**What to work on**
Please return every line of the records below that holds the word "agent".

[Records drawn from a dataset]
—————
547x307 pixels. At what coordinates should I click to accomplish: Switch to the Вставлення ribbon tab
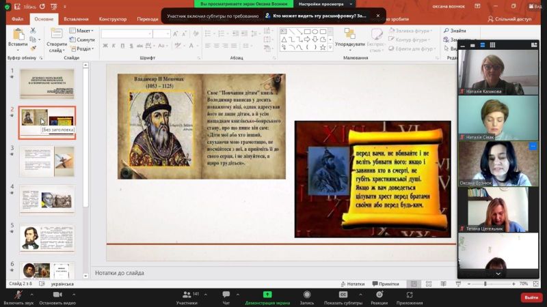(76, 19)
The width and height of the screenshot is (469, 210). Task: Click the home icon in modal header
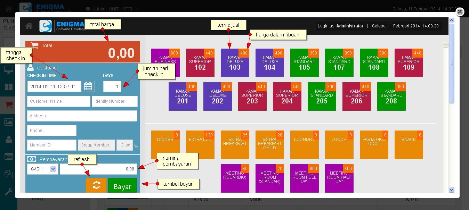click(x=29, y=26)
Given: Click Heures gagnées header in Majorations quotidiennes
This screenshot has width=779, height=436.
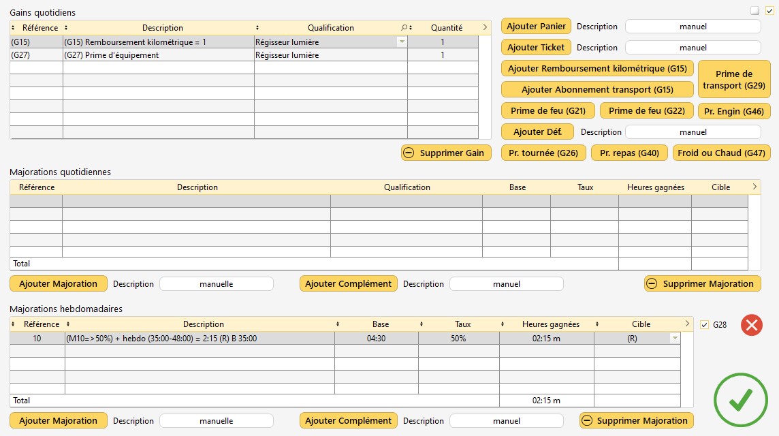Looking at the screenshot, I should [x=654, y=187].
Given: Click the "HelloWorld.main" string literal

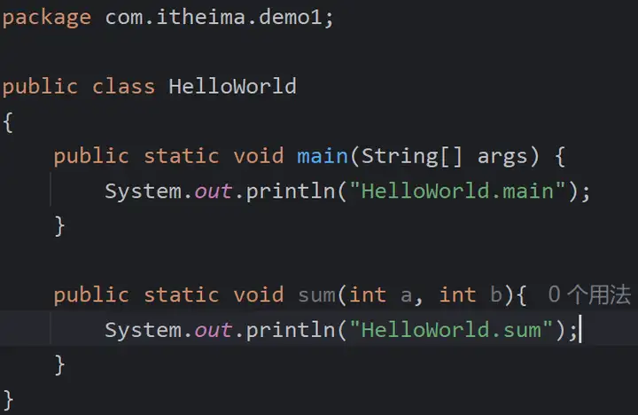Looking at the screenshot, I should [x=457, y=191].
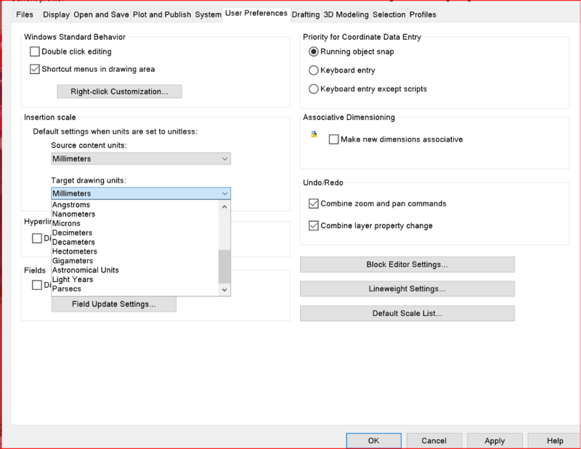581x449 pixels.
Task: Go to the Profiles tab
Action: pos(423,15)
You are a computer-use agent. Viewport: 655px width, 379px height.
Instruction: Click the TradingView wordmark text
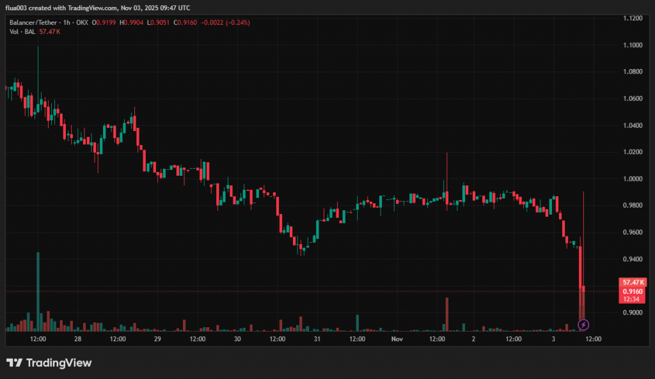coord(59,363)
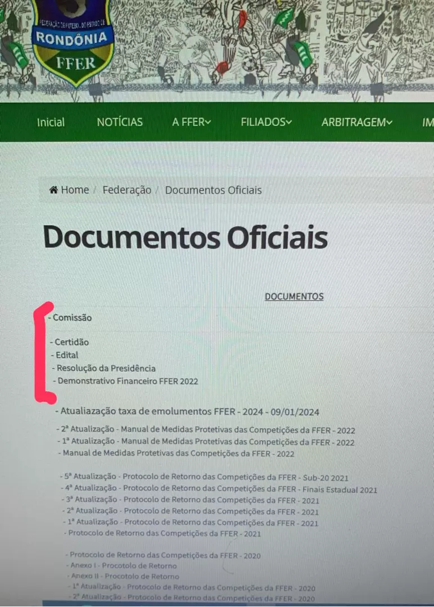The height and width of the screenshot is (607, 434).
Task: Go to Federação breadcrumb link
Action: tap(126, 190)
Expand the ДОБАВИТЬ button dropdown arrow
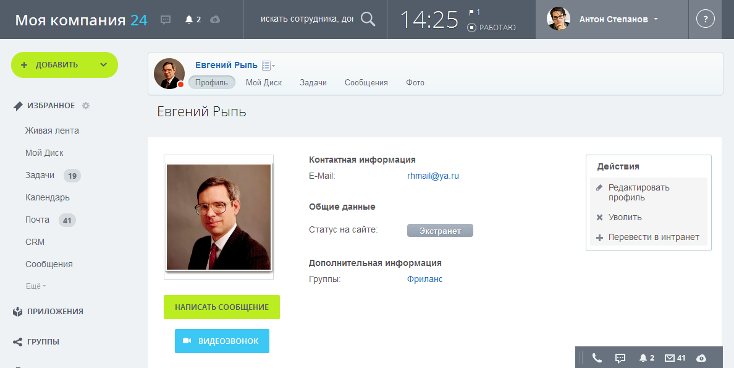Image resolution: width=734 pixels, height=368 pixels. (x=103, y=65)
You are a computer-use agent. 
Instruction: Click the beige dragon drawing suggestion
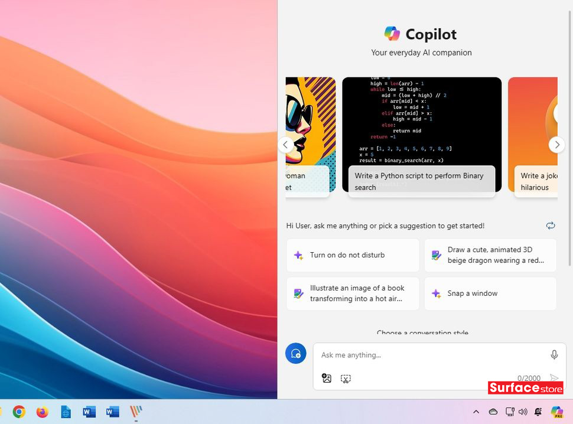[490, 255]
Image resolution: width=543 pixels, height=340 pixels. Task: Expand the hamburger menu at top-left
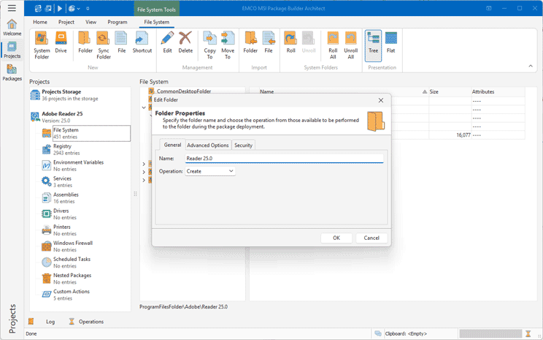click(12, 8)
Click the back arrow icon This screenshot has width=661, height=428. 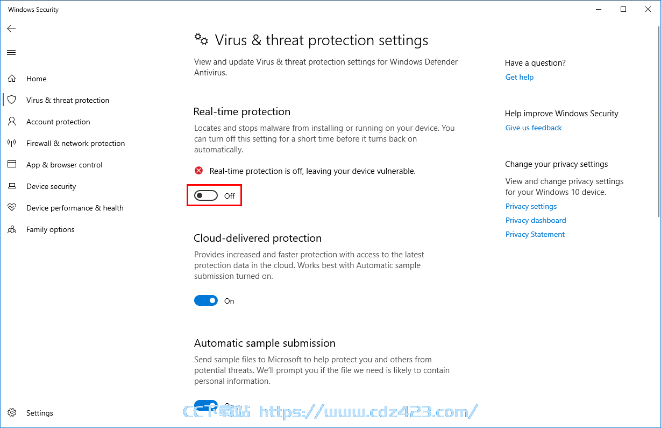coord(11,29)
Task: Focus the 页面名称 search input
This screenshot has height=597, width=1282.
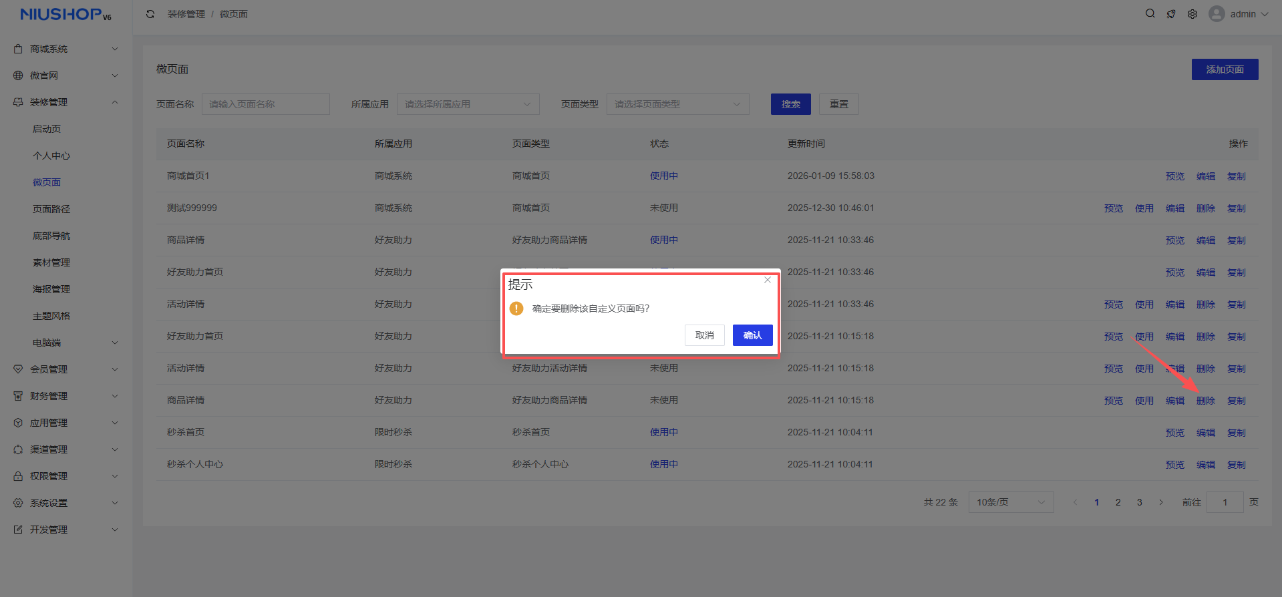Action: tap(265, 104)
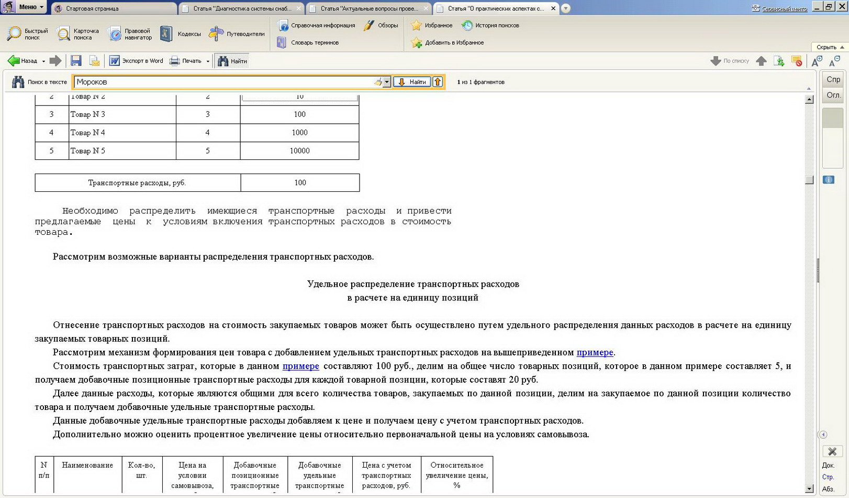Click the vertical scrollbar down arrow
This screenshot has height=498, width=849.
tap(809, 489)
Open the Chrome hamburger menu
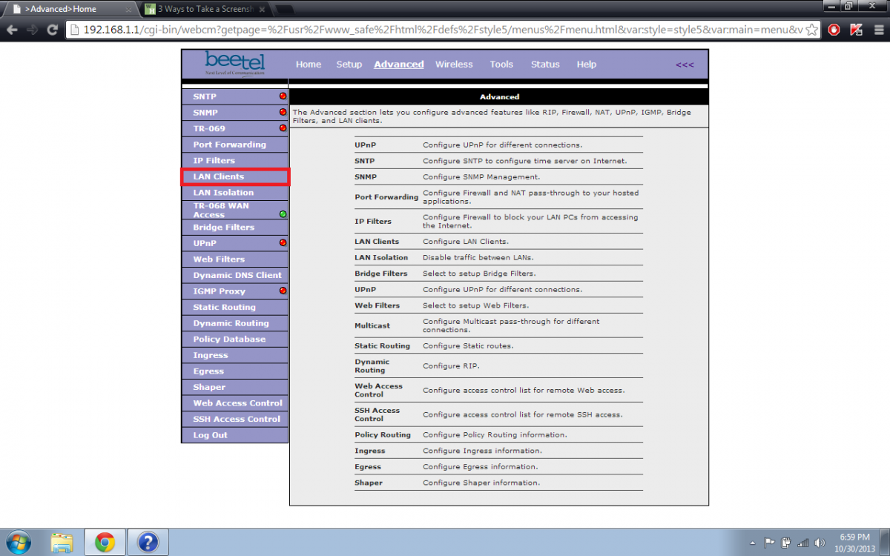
—————
**Output for this task**
You are a computer-use agent. Viewport: 655px width, 379px height.
You are a computer-use agent. 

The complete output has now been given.